Passage for review –
============
Functional endoscopic sinus surgery (FESS) has gained wide popularity in the treatment of benign, chronic inflammatory disease of the paranasal sinuses. In recent years, endoscopes have been used to perform surgery beyond the boundaries of the paranasal sinuses.9 Diagnosis and treatment of cerebrospinal fluid fistulas, identification and cauterization of posterior epistaxis, transnasal decompression of disthyroid orbitopathy and intranasal laser surgery have all been performed with transnasal endoscopic techniques. Also, lesions at the base of skull base can be accessed endoscopically, especially lesions in the region of sella turcica. This approach avoids retraction of the brain along with excellent visualization of the pituitary gland and surrounding structures. Endoscopic approaches reduce morbidity and mortality in comparisons to the transcranial approaches.
Knowledge of anatomical variations of sphenoid sinus in the broadest sense of the word, as well as knowledge of his relationship with the surrounding structures like optic nerve, internal carotid artery, cavernous sinus and pituitary gland using computed tomography devices is paramount in preoperative analysis, whether is endoscopic surgery on sinus or sellar microsurgical transsphenoidal approach or parasellar area; shortens the operation, reduces the number of complications during and after surgery. Also, good knowledge of anatomical variations of sphenoid sinus contributes to a better understanding of the possible spread of any tumor or any inflammatory process in the sphenoid sinus and surrounding structures and influences the choice and duration of therapeutic procedures.10,11
Higher number of anatomical variations of sphenoid sinus can lead to increased risk in terms of injury of important neurovascular and glandular structures. Extensive hiperpneumatization of sphenoid sinus with consecutive pneumatization of ethmoid sinus can lead to injury of the optic nerve.12 Protrusion of internal carotid artery into the lumen of the sinuses can also lead to its injury during endoscopic surgical procedures, especially in cases of variation in positions, numbers and insertions within the sinus septum.13
Usually there is one intersphenoid septum which separates cavity of sphenoid sinus into two parts. Analysis of CT images revealed that only two patients (one male and one female) have no main septum within sphenoid sinus. Chmielik et al.14 in their study in children, average age of 10.9 years, cited the existence of the main septum in all cases, Idowu constants lack of septum in only one case of 60 analyzed patients, while Hamid et al.15 register septal deficiency in 10.8% of cases. In our study, only one septum had 68% men and 77.9% of women. Analysis of other studies revealed existence of single septum in the range of 33% to 95%.8 The position of main septum analyzed at axial CT images, in majority of cases was not in the median line (84.5% males and 78.8% in women), but was located paramedian, with greater frequency at right side.
The existence of more than one septum (multiple septa) was registered in 32% of male and 22.1%, of female which differs significantly from the results of studies that were available to us. So Sareen et al.16 cited the existence of multiple septa in 80% of cases, Idowu at al in 48.3% 8 and Abdullah et al.11 in 81.8%. A higher percentage of multiple septa are registries in the study of Jaworeka et al.17, while Hamid et al.15 cited the existence of 10.8% multiple septa. It was percepted that multiple accessory septa appear more frequently to the right of the main septum both in men and women. In men, 35 accessory septa were located to the right and 19 left of the main septum. In women, this ratio was 18 to the right, 12 to the left of the main septum.
============
Given information –
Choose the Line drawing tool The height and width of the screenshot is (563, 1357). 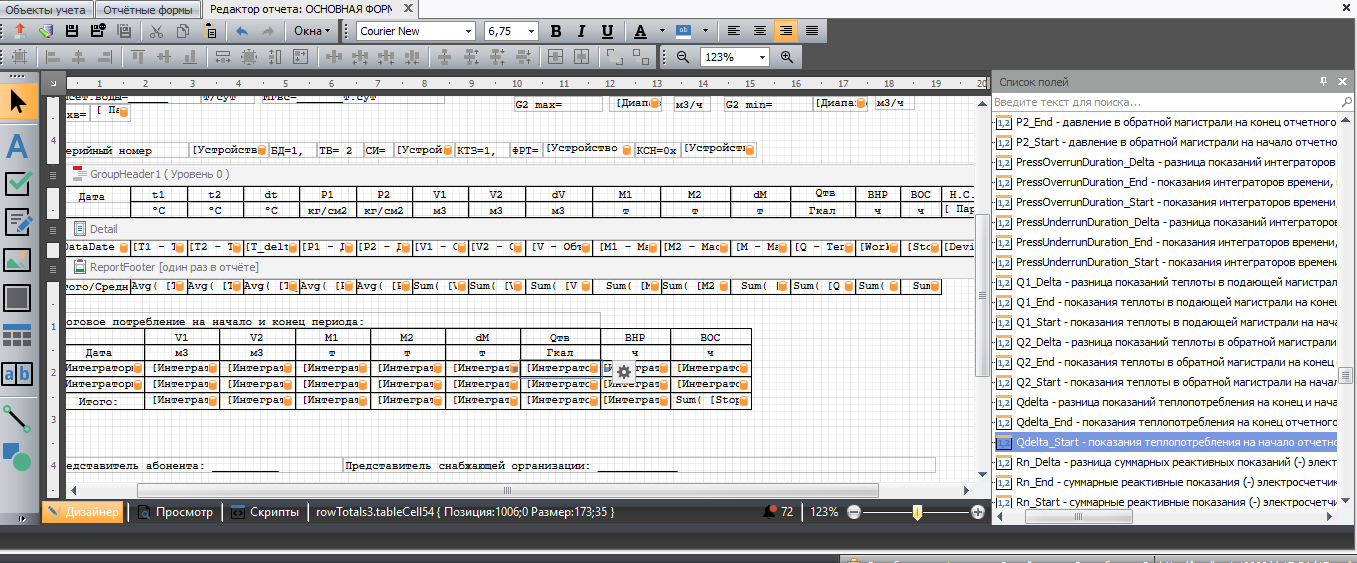pyautogui.click(x=18, y=418)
============
Task A – Using the sinus surgery passage, explain in one to three sentences why knowing the anatomical variations of the sphenoid sinus matters before surgery.
Task B – Please switch "accessory septa" to "additional septa" in the sinus surgery passage, starting at "The existence of more" and ending at "the left of the main septum.", and give that part again.

Answer section A – Knowing these variations and the sinus's relationship with the optic nerve, internal carotid artery, cavernous sinus and pituitary gland on CT shortens the operation and reduces complications during and after surgery. It also helps in understanding how a tumor or inflammatory process may spread, and it influences the choice and duration of therapeutic procedures.

Answer section B –
The existence of more than one septum (multiple septa) was registered in 32% of male and 22.1%, of female which differs significantly from the results of studies that were available to us. So Sareen et al.16 cited the existence of multiple septa in 80% of cases, Idowu at al in 48.3% 8 and Abdullah et al.11 in 81.8%. A higher percentage of multiple septa are registries in the study of Jaworeka et al.17, while Hamid et al.15 cited the existence of 10.8% multiple septa. It was percepted that multiple additional septa appear more frequently to the right of the main septum both in men and women. In men, 35 additional septa were located to the right and 19 left of the main septum. In women, this ratio was 18 to the right, 12 to the left of the main septum.